WILD waves that lashed the coastline earlier this week have uncovered a fondly-remembered part of Newcastle history.
Next to Newcastle Ocean Baths, pieces that once made up the old map of the world pool have resurfaced.
Strong wind brought powerful swell and hazardous surf conditions to Newcastle beaches in the last week of July.
Constructed in 1937, the Young Mariner's Pool was a shallow child-friendly section of the baths. It featured concrete slabs carved to resemble the world map.
Countries of the Commonwealth were coloured in red, with the rest in green.
Battered by sand and storms, the continents were eventually broken up and mostly removed in the 1970s. Some pieces were believed to have been dumped off Nobbys breakwater.
Former Herald journalist and history writer Greg Ray said a city engineer came up with the idea while watching the lord mayor's son try to sail a model boat in a rockpool.
Years later, the concrete perimeter was further extended and the canoe pool was created beside the map pool, he said.
"Between the canoe pool and the Young Mariner's Pool, it was the place to go way back when," Ray said.
He said the continents were mostly covered by sand, but every now and then a big storm washed away the sand to reveal the little pieces that remained.

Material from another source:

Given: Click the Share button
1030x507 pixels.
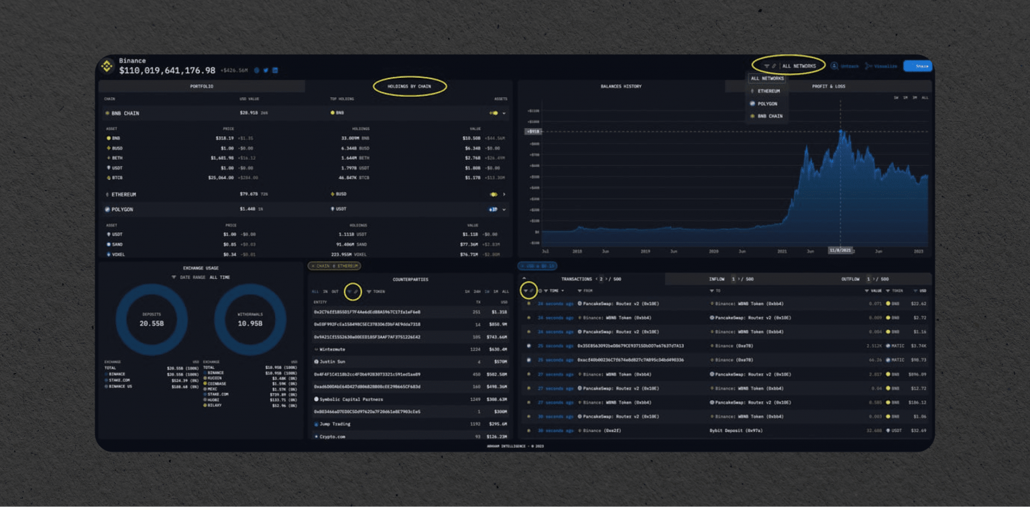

"The map of the world pool gets people excited because all the older people remember having a lovely time there when they were children," he said.
"It gets young people excited too because they imagine that the continents are still buried under the sand, and all they've got to do is dig far enough and they'll find them."

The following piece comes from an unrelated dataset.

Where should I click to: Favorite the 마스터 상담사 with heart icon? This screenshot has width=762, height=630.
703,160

Beachgoer, Belinda Russell fondly remembers how her Dad talked about the long lost map of the world next to the ocean baths.

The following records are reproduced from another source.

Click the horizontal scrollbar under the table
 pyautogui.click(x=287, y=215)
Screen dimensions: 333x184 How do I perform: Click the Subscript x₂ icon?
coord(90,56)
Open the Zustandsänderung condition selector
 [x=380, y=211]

She said it was amazing to have seen a part of Newcastle history resurface.
"My Dad was born in 1936. He is a Newcastle man and he used to talk about this world map in the pool and no one ever believed him," she said.
"This is proof that it is actually there under all the sand."
History writer Mike Scanlon vaguely remembers the map pool, half-covered in sand, from his childhood growing up in Newcastle in the 1950s .
"After the colours became faded, it was smothered by sand and people semi-forgot it was there," Scanlon said.
"It's been a great talking point, it has been a nostalgia thing really. It did exist when there was no TV, just people listening to radio serials. It was a very different era."